The source code essentially runs this process backwards: it repeatedly uses regular expressions to convert the code back into "()[]!+" one step at a time.
Im not sure but once you have 0, 1, 2 and 10 as numbers you could add and subtract those to get any number you want, then express those numbers as strings (casting).
It's more a showoff of a js idiosyncrasy - they found an ugly looking subset of characters that is Turing complete and wrote a translator to it.
If you're new to the concept of Turing tarpits, then this should blow your mind. On the other hand, this is a sufficiently advanced bit of CS thinking that no future employer should question the author's basic competency. I certainly have never written a translator.
I'm not sure it's a translator by that definition. The input and output are legal Javascript. It's moreso a demonstration of a functionally complete subset of the language.
You can get all the primitive values by taking advantage of unary plus, binary +, empty arrays, array dereferencing, function calls, and the standard strings returned by some basic expressions. The numbers are straightforward. The strings are dereferenced with numbers to get some individual letters. You can get methods by using array dereference on objects with strings. You get the rest of the letters with btoa and atob. Then you get eval, and you're off to the races!
I'm sure, but I think the encoder just goes token by token, eval'ing string conversions to get identifiers. You'll notice that for pretty simple expressions you get absurdly long strings out.
>I'm not sure it's a translator by that definition. The input and output are legal Javascript. It's moreso a demonstration of a functionally complete subset of the language.
Well, okay, so it's still strictly speaking javascript but if we consider the functionally complete subset to be our 'target' language we end up in the same place, methinks :).
It teaches you the funky behavior of JavaScript. For instance, `[]["filter"]` returns an empty function called filter.
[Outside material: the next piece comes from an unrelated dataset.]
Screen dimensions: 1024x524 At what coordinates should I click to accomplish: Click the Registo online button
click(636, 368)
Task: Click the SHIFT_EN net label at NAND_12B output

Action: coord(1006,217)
In order to get particular characters (for example: f), the script uses "false"[0], where "false" is derived from adding ![] + [], and 0 is derived from +[].
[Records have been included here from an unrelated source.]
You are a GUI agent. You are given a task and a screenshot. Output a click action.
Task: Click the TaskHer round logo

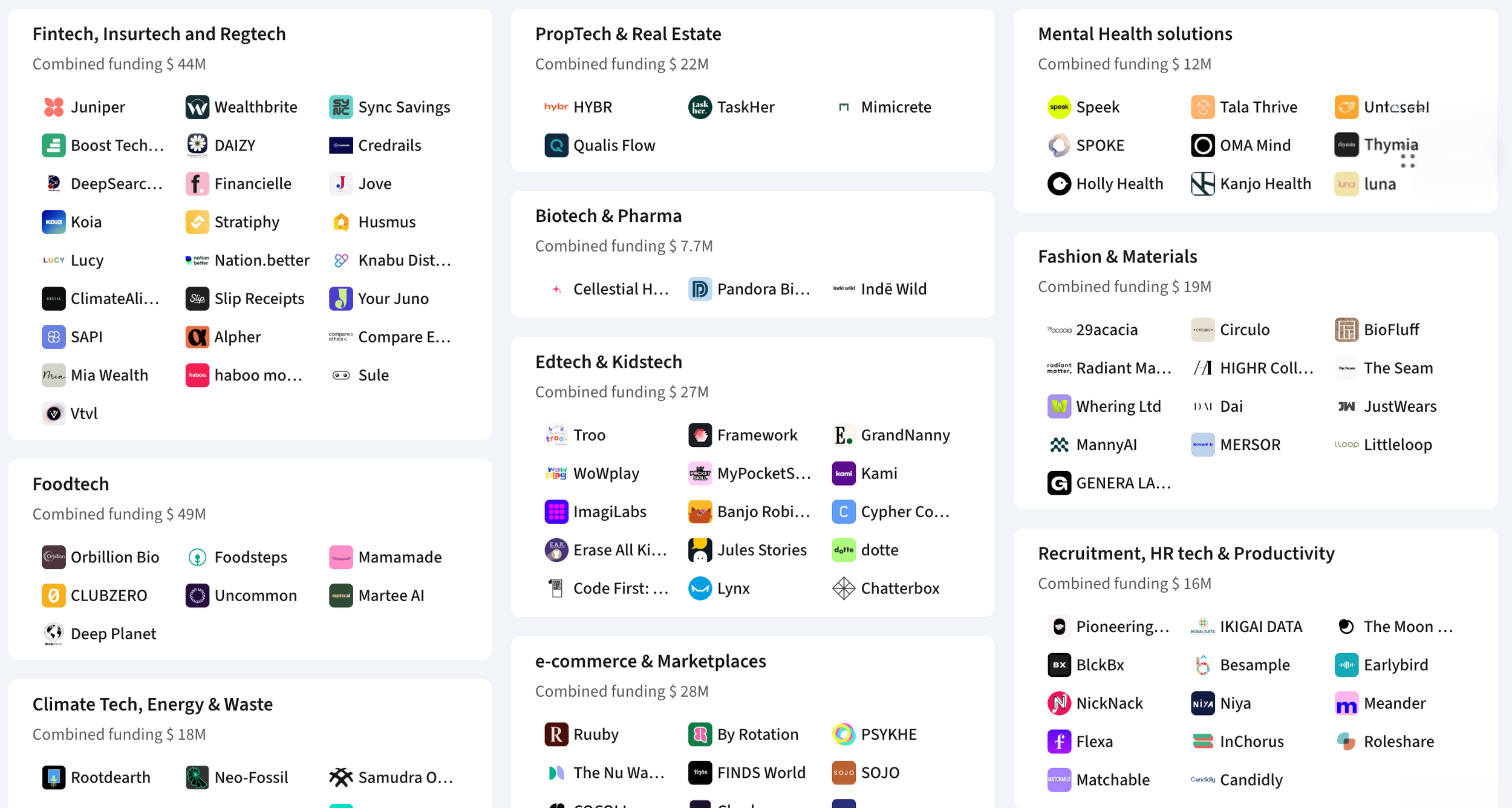click(700, 107)
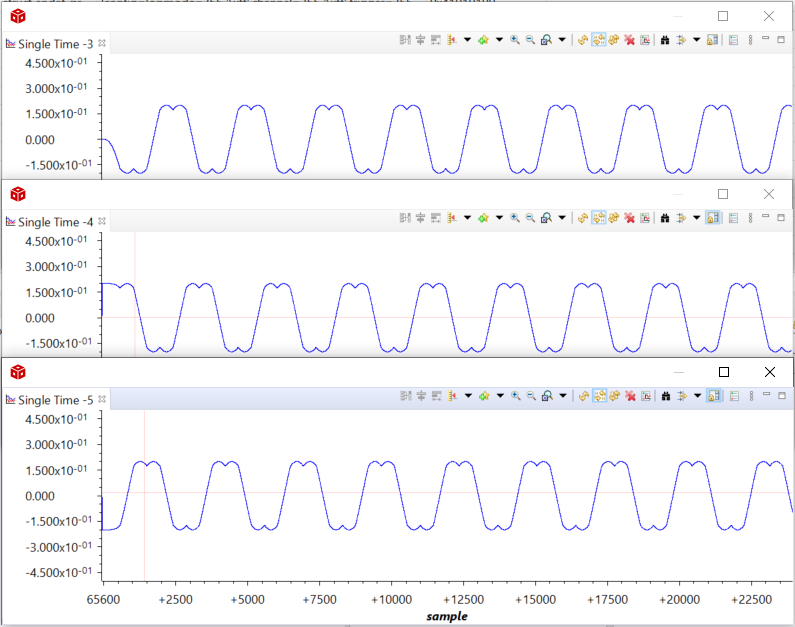The width and height of the screenshot is (795, 627).
Task: Click the binoculars find icon in Single Time -5
Action: pos(664,397)
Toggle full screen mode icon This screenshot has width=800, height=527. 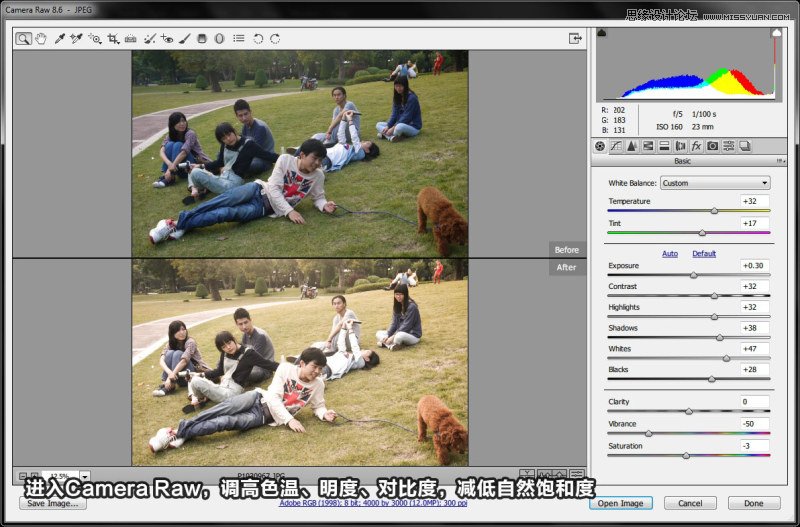(575, 39)
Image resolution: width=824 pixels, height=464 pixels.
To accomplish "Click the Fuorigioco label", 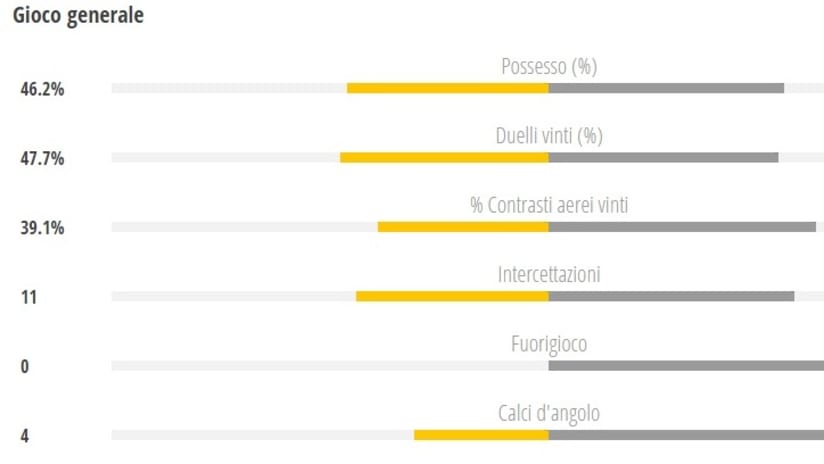I will pos(548,344).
The funkiness is really that []["filter"]["constructor"] is a function that behaves like eval(), or rather, it returns a function that when called executes the string that was passed to the constructor function. That's how they're actually running the code.
By demonstrating creative abuse of a language, one can better understand what the language constructs do and the scope of their capability.
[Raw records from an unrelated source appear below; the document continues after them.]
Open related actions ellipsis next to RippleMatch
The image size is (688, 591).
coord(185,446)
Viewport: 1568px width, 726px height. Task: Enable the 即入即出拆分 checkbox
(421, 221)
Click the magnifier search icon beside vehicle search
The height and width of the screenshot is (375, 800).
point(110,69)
The comparable IOCCC.org contest is a great place to learn C: sure the primary focus is making obfuscated code, and the audience marvels at the bizarreness thereof, but taking the time to pick a submission apart and figure out why it works (despite a host of reasons why you'd think it shouldn't) expands your understanding of the language.
It's a great way to improve your language skills when you've reached the initial "I know language X" confidence.
This is interestingly reminiscent of swearjure[1], clojure without alphanumerics. The IRC log in that post is very enlightening to see how the idea evolved into something absolutely frightening. I would like to see the history of JSFuck.
This is quite funny. I learned about JSFuck in 2012 when I took some of my fellow students to a JavaScript meetup in Hamburg. JSFuck has since developed to be a kind of running gag among the students at our computer science department when it comes to things with a high WTF factor.
I don't know if the stuff mentioned here isn't reversable. I never tried it (just with images), wouldn't this not just show a big blob in the HTML file?
Essentially it just builds a new function of a given body text, then eval's it. You could easily check out that source code before eval'ing with a log statement.
One of the great points in the talk was JS obfuscation. Now, there are many techniques for doing this, but I really like this one as it just looks cool. Since you can translate most functional JS into ASCII, you simply encode every character into a binary coding using spaces for 0 and tabs for 1. Then you write a very simple converter + put an eval() around it, and viola, you are running arbitrary code. To a casual observer it would look like you have delivered a mostly empty file, while in fact you are delivering perfectly valid JS. Not unbreakable, but certainly fun.